The Summiteers, when not struck silent by the gently lapping Ando-designed interior pond, found the museum’s interior galleries to be imposing spaces all but lined with contemporary works in every imaginable media.
They quickly lined up to snap pictures of great works by Anselm Kiefer, especially his Book with Wings, which sits in its own perfectly tailored, elliptical gallery. But NewCities visitors seemed almost stunned in their collective tracks by the seemingly eternally elevating Ladder for Booker T. Washington by Martin Puryear. Ladder not only has its own gallery, but it actually occupies two floors of a single gallery, shooting up until it seems to get swallowed by the Modern’s ceiling. One of the site visit’s distinguished visitors, Ben Manyenyeni, the Mayor of Harare, Zimbabwe, playfully wanted to pose opposite the mirrored back wall that is part of a Rodin-esque statue by Michelangelo Pistoletto called The Etruscan.
It was only a short four-minute stroll across a grass-lined sidewalk from the Modern Art Museum of Fort Worth to what some have dubbed the country’s “best small museum” – the Kimbell Art Museum.
Once there, Eric Lee, the museum’s director, led the NewCities visitors on a brisk, informative, one-hour tour of the museum’s greatest artistic hits. And what better place to start than with the painting that has, at least most recently, planted the Kimbell firmly on the map: Michelangelo’s first confirmed work as a painter, entitled The Torment of Saint Anthony. In the first of several anecdotes, Lee explained how the Kimbell got the inside track on the Michelangelo through its long-standing, and cordial, relationship with painting’s prior owner, the Metropolitan Museum of Art.

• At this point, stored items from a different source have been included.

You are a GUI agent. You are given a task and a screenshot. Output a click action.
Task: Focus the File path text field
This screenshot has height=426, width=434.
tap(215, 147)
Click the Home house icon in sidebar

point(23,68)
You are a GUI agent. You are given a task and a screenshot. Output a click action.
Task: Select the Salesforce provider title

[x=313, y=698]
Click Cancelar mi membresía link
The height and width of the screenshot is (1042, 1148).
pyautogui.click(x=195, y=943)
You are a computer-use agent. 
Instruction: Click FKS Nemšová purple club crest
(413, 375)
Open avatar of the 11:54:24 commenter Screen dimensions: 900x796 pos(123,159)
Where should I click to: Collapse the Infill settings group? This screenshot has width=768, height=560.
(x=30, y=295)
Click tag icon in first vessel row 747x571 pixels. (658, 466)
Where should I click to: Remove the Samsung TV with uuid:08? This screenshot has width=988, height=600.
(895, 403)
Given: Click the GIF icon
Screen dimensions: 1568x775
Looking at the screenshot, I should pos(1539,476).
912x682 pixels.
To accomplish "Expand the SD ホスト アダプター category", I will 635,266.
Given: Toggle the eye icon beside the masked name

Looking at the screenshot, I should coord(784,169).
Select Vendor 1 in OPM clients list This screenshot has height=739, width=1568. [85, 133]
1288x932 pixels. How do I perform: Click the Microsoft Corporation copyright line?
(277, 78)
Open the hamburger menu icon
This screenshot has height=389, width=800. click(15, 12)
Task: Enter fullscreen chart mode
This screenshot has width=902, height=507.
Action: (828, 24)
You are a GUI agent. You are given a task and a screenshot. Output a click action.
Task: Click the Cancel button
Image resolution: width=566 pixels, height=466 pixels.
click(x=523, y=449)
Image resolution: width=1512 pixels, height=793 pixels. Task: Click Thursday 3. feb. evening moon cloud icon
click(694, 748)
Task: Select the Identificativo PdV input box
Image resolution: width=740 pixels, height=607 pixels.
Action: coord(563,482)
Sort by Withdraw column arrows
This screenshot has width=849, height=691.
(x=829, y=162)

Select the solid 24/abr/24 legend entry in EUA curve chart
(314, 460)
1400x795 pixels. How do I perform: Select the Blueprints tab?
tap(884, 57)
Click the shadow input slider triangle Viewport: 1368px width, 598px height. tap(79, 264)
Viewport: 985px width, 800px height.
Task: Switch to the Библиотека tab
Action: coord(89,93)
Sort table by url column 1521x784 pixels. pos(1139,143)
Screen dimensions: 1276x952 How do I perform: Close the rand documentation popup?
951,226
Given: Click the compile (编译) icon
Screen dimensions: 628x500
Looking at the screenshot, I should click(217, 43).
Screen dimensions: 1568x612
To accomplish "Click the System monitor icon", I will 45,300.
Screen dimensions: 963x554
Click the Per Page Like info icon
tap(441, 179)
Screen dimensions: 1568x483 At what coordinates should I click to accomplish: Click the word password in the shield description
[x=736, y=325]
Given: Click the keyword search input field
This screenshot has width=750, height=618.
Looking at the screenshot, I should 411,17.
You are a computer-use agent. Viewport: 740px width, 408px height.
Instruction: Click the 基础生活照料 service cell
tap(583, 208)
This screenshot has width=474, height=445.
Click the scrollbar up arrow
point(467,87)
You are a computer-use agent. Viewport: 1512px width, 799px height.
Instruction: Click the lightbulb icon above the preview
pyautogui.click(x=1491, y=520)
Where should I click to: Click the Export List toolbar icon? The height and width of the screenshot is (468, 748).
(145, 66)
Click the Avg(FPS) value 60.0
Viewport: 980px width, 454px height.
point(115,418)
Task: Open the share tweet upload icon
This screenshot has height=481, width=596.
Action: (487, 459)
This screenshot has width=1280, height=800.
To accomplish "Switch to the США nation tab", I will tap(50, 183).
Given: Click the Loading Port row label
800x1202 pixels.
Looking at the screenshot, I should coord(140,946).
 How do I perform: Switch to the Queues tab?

From the Michelangelo, Lee guided the NewCities visitors on a glorious tour of its well-edited holdings, from the majesty of Caravaggio’s the Cardsharps – perhaps the museum’s best known work, to the clear Caravaggio homage in Georges de La Tour’s Cheat with the Ace of Clubs, Poussin’s clear landmark work, Sacrament of Ordination, to a stunning trio of Spanish masterpieces by Velazquez, El Greco, and Murillo.
But director Lee wasn’t quite finished showing off some of the Kimbell’s choicest works. He all but flitted from Jacob van Ruisdael’s magisterial Edge of a Forest with a Grainfield, with its meticulously rendered lily pads and watery tree reflections, to J.M.W. Turner’s Glaucus and Scylla (a piece of Nazi-looted art that the Kimbell rapidly and dutifully returned to its rightful owners – before re-purchasing it from them again). Finally, Lee, could not resist having the NewCities visitors rest their art sated eyes on one of the museum’s few Matisse glories, a brightly colored tableau titled L’Asie or Asia.
And with that last work by Matisse, Kimbell museum director, Lee, re-passed the guide baton back to Gunderson, who then led the still eager New City visitors on the last leg of the Kimbell tour: Across a green sward full of water features, creamy stone steps, and the Kimbell’s classic stand of Yaupon hollies, the NewCities participants walked, stopping often to snap one cell phone shot after another.
What awaited them on the other side of the lawn was the recently opened Renzo Piano Pavilion, named after the world-famous Italian architect who received the ultimate in challenging commissions: Create a distinctive museum annex to one of the world’s most revered, iconic museums that neither obscures the great Louis Kahn Kimbell, nor goes into its own obscurity as a blandly utilitarian structure.
After entering the light-drenched lobby of the Piano Pavilion, the NewCities participants wandered into a gallery full of pre-Columbian treasures, followed by a visit of the Kimbell’s current exhibition on the art of the Samurai armor.
Three hours after they first alighted from their tour bus onto the pavements of Fort Worth, the NewCities visitors had become unanimously boosterish for Fort Worth’s individual cultural holdings and, as importantly, how it contributes to the overall new urban fabric of a Metroplex that starts with Big Dallas on the East, and ends where the West begins.